Um novo repique inflacionário, em 1994, levou o então primeiro-ministro Zhu Rongji a
desencadear a reforma do sistema financeiro. Os objetivos
eram criar um setor bancário
menos suscetível a influências
políticas, reforçar o papel regulador do Banco Central e limpar a contabilidade bancária
das dívidas do setor estatal consideradas impagáveis, que
equivaleriam a 25% do PIB.
A partir de 1998, Comitês de
Administração de Ativos começaram a comprar pelo valor de
face os créditos podres de 1.600
estatais consideradas bem administradas. Os resultados do
"Proer" chinês ficaram aquém
do esperado. No fim de 2004, os
comitês só haviam recuperado
20% do dinheiro gasto na compra das dívidas. Além disso, o
total retirado da contabilidade
bancária corresponde só a 50%
da carteira de créditos podres
dos quatro maiores bancos.
Entre 1993 e 2001, o total de
estatais caiu de mais de 100 mil
para 47 mil.
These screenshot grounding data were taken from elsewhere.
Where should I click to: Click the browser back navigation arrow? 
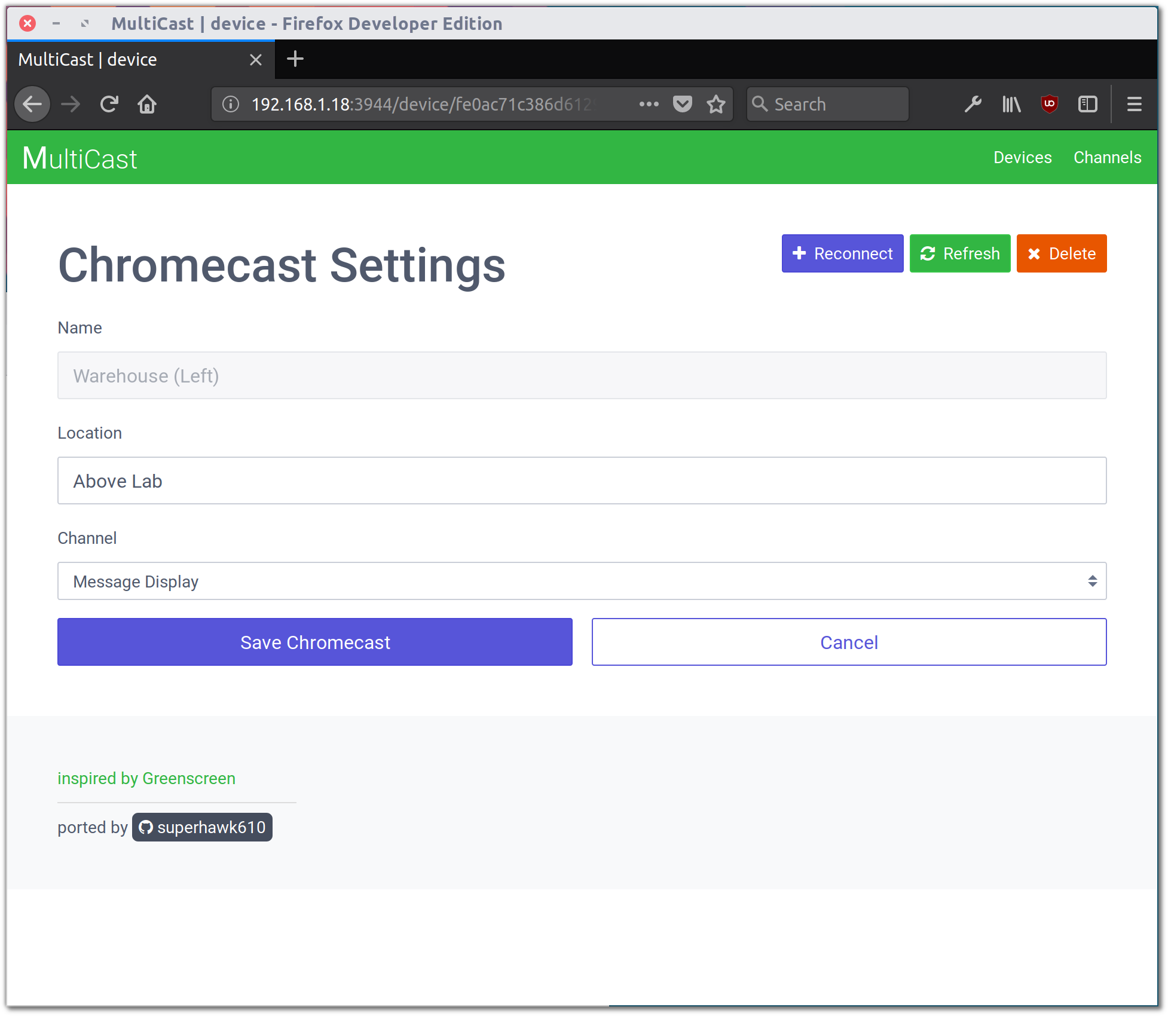click(33, 104)
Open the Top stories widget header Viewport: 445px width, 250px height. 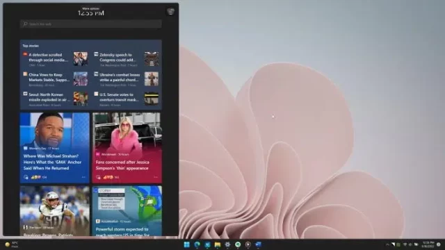[31, 46]
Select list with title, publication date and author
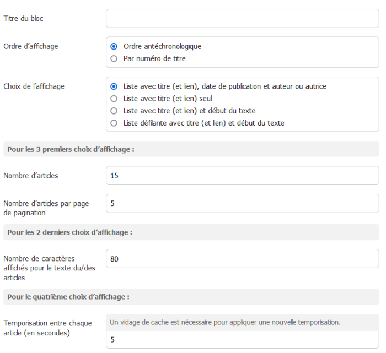The image size is (386, 353). click(114, 86)
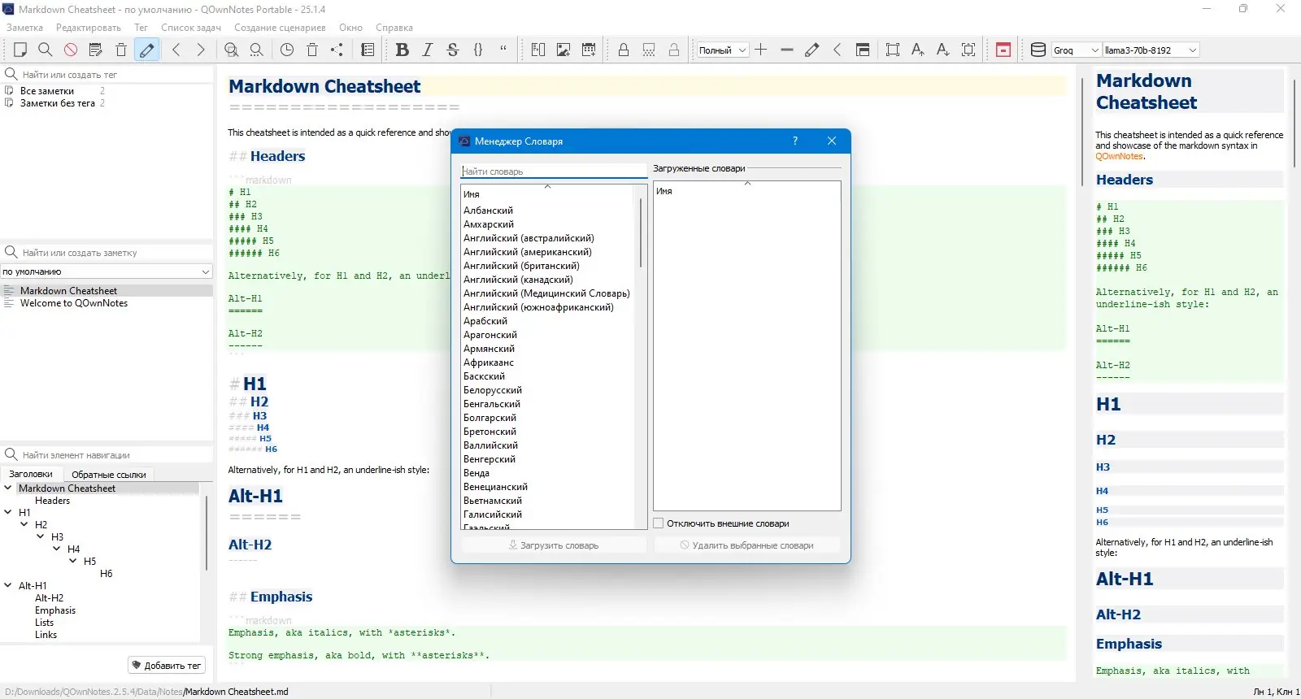Click the insert image toolbar icon

pyautogui.click(x=563, y=50)
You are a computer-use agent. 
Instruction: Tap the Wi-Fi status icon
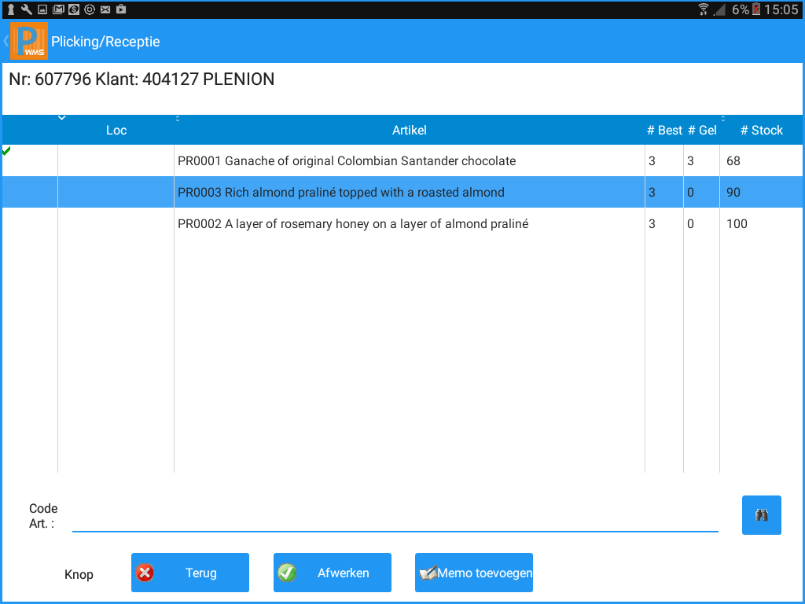point(703,9)
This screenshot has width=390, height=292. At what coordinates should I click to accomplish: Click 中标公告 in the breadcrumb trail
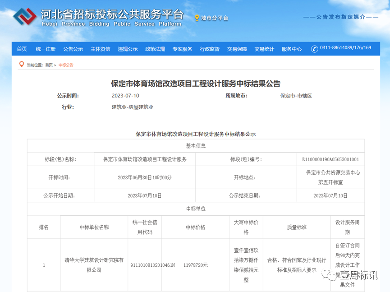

Sua participação
na produção industrial é hoje
de 28%, mas elas empregam
50% dos trabalhadores urbanos, recebem três quartos dos
investimentos do Estado e 67%
dos empréstimos bancários.
É esse tipo de problema que
alimenta o debate entre os que
aplaudem a estratégia gradualista, como Joseph Stiglitz, da
Universidade Columbia, e Dani
Rodrik, de Harvard, e os que
acreditam que a China cresce
apesar do gradualismo, como
Jeffrey Sachs, de Columbia.
Sachs, que desenhou a terapia de choque na transição russa, diz que as reformas funcionaram quando houve mudanças mais radicais, como o fim
das comunas.
Stiglitz e Rodrik reconhecem
as diferenças entre a Rússia industrializada e a China agrária
no ponto inicial das reformas.
Mas apontam outros fatores,
como a descentralização da
economia chinesa combinada a
um Estado central que, ao contrário do russo, estava longe da
implosão. Essa análise enfatiza
o papel do Estado na calibragem da transição e afirma que
um mercado desgovernado
produz resultados caóticos.
"No que eu concordo com
Stiglitz é que você deve trabalhar com o que tem. É preciso
criar incentivos para fazer as
instituições que existem funcionarem de maneira diferente. Não se pode cortar tudo e esperar que algo eficaz nasça no
lugar", disse Saich. Mas para
ele, o gradualismo "deu o que
tinha que dar" na China.
Em sua opinião, o modelo
chinês se ressente da falta de
flexibilidade política para lidar
com possíveis crises na economia. O crescimento tornou-se a
fonte de legitimidade do regime. Nesse aspecto, a Índia tem
vantagens sobre a China.
"A Índia pode lidar com uma
queda dramática no crescimento. Troca o governo, passa
por uma crise, mas vai adiante.
A China não tem um sistema
político que possa se manter
perpetuamente. Se eles administrarem a transição política
como administraram a econômica, todos vão ser felizes. Mas
não há garantias. É uma transição perigosa e a maioria dos
países tende a fazê-la em momentos de crise."